Penegakan hukum oleh aparat terhadap pengemudi yang lalai di jalan raya tidak akan efektif jika tidak diikuti dengan edukasi dan perlindungan hukum.
PURWAKARTA, KOMPAS Dua pengemudi truk ditetapkan sebagai tersangka dalam kasus kecelakaan maut di Kilometer 91 Jalan Tol Purwakarta-Bandung-Cileunyi, Senin (2/9/2019). Namun, penegakan hukum bagi pengemudi yang lalai dinilai tidak cukup. Sebagai ujung tombak keselamatan di jalan, pengemudi perlu diedukasi dan dilindungi saat berkendara.
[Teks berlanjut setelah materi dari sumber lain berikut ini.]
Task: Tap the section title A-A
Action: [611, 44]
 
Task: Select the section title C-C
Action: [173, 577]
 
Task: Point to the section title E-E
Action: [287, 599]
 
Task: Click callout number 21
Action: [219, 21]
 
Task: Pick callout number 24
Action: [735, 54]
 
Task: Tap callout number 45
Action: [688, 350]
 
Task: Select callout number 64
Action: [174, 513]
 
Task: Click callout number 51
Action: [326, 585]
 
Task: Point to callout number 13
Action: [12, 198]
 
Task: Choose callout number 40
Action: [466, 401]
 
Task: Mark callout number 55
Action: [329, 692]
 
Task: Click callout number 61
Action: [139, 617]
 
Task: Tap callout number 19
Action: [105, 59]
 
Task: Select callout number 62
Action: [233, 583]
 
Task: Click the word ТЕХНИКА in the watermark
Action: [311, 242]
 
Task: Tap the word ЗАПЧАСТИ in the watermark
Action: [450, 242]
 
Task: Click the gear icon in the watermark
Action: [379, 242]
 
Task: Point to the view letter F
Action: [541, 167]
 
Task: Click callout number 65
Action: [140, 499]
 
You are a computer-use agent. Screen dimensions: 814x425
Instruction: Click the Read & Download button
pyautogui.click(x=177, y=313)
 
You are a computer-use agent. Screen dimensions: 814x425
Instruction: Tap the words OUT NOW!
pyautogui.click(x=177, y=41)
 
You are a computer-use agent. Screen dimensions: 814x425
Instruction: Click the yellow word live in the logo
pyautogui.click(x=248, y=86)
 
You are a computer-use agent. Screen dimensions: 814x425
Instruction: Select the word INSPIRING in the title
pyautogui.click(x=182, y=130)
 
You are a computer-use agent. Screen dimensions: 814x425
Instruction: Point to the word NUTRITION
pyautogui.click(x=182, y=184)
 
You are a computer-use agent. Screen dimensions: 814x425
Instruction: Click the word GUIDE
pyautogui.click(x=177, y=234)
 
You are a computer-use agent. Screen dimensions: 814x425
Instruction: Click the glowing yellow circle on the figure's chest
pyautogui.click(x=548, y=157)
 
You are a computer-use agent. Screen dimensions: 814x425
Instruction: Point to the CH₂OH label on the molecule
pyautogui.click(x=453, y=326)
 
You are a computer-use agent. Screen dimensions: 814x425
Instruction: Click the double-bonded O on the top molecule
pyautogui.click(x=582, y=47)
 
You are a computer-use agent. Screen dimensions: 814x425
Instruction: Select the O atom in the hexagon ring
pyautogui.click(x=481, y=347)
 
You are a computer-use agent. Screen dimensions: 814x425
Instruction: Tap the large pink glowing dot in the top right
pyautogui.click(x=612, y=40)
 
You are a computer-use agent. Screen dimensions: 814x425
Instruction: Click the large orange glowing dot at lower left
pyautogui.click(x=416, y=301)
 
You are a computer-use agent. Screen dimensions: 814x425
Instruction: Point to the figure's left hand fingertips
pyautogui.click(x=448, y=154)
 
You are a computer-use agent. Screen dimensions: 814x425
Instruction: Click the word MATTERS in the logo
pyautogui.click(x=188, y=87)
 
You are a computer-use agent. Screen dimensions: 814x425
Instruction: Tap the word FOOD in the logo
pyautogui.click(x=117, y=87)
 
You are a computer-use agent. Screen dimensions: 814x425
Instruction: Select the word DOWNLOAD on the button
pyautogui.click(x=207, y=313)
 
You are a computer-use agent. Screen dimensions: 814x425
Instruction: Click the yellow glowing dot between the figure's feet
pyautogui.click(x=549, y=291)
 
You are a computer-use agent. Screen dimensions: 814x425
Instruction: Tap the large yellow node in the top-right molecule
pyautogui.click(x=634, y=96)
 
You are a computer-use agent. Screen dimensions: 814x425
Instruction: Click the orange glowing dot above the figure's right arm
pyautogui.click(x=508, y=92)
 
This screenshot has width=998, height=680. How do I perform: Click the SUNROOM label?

Menurut Kepala Bidang Humas Polda Jawa Barat Komisaris Besar Trunoyudo Wisnu Andiko di Purwakarta, Rabu, Dedi Hidayat (45) dan Subana (40) resmi menjadi tersangka. Mereka diduga lalai mengemudikan kendaraannya sehingga memicu kecelakaan yang melibatkan 20 kendaraan dan menewaskan delapan orang. Keduanya juga diduga mengangkut muatan melebihi batas maksimal.
Tersangka Subana dan Dedi saling mengenal dan, saat kejadian, keduanya memuat tanah dari Cianjur menuju Karawang. Meski ada dua tersangka, pemeriksaan hanya dilakukan terhadap Subana karena Dedi tewas di tempat kejadian.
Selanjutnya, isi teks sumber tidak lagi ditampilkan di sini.